Chéreau sait comme personne, sans doute, ennuyer son public dès les premières minutes de spectacle. Comme dans son Rêve d’automne qui se joue au théâtre de la Ville jusqu’au 25 janvier, La nuit juste avant les forêts s’ouvre sur un long silence que Romain Duris, seul acteur de la pièce, ne sait pas habiter. Au moins dans le Jon Foss y a-t-il l’intervention de Bulle Ogier qui vient secouer le public. Pauvre Koltès ! Dit pas Romain Duris, son texte nous laisse dans une torpeur pénible.
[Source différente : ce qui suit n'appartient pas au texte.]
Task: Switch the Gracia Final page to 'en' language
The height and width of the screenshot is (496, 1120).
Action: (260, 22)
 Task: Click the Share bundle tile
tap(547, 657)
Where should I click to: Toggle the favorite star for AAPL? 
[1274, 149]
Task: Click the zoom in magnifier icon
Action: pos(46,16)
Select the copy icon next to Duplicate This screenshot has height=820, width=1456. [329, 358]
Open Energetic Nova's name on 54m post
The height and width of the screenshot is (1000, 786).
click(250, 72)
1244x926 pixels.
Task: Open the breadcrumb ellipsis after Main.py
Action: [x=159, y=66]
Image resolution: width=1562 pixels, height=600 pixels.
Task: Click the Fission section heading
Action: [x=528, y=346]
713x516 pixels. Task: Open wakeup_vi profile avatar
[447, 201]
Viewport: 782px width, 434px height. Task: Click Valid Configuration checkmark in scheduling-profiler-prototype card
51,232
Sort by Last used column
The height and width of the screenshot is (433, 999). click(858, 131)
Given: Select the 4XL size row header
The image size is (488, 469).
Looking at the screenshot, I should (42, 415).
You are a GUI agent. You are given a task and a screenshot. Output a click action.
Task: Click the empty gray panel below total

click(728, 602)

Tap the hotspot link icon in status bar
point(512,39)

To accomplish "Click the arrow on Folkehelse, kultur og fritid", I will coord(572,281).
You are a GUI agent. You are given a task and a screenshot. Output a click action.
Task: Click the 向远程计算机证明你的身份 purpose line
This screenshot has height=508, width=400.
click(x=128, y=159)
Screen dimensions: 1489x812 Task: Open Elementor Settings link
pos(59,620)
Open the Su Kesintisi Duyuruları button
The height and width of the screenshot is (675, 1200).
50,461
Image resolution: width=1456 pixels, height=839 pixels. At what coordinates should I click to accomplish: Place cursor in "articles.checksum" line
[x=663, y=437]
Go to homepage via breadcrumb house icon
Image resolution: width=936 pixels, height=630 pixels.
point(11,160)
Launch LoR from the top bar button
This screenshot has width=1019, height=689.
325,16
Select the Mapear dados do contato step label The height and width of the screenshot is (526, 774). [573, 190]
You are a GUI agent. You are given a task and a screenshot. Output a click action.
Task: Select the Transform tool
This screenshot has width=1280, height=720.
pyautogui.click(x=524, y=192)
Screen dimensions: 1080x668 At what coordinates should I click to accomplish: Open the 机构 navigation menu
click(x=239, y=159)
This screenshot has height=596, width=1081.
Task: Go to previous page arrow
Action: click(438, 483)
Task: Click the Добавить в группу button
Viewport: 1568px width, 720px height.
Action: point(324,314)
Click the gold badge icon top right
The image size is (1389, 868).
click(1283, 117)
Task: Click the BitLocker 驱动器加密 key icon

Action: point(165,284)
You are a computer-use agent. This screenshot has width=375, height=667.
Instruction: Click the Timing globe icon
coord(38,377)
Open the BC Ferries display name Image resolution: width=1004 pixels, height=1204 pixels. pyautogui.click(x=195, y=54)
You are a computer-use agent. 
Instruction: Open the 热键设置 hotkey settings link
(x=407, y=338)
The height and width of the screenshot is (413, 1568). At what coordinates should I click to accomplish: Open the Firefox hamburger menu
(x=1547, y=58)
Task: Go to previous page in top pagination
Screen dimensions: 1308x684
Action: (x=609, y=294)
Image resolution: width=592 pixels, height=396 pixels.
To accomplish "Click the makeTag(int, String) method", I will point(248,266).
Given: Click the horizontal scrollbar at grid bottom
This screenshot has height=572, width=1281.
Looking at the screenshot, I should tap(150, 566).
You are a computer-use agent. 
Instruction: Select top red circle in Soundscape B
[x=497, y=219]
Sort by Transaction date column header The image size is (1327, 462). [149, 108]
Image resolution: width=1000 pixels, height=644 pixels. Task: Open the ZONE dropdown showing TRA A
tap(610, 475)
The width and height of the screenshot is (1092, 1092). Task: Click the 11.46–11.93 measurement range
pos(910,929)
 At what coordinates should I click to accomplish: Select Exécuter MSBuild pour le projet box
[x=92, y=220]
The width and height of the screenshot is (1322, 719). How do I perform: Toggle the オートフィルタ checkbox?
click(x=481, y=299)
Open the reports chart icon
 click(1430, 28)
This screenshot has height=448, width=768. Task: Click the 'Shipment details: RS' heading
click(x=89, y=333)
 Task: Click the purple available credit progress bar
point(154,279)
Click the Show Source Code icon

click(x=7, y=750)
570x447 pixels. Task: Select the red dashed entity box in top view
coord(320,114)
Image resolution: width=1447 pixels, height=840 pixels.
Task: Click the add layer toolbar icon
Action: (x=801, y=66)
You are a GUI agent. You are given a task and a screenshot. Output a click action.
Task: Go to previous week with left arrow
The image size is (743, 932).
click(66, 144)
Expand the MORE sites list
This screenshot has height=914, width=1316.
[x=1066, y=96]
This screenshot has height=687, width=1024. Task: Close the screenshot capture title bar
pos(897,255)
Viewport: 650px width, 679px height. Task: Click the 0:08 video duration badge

L’acteur de cinéma vitupère en poussant sa voix sur un ton monocorde afin d’exprimer le désarroi de son personnage, malade de trop de solitude et qui se définit lui-même comme un étranger. Mais ce qui est insupportable dans un couloir de métro quand on croise un clochard aviné est aussi insupportable (et plus encore peut-être !!) au théâtre. La mise en scène, inexistante, n’aide pas Romain Duris qui comme son personnage, est bien seul. Patrice Chéreau, ami mythique de Koltès de son vivant, est-il venu plus d'une fois au théâtre de l'Atelier pour travailler cette mise en scène?

Lou Grézillier.

Théâtre de l'Atelier, jusqu'au 12 mars 2011.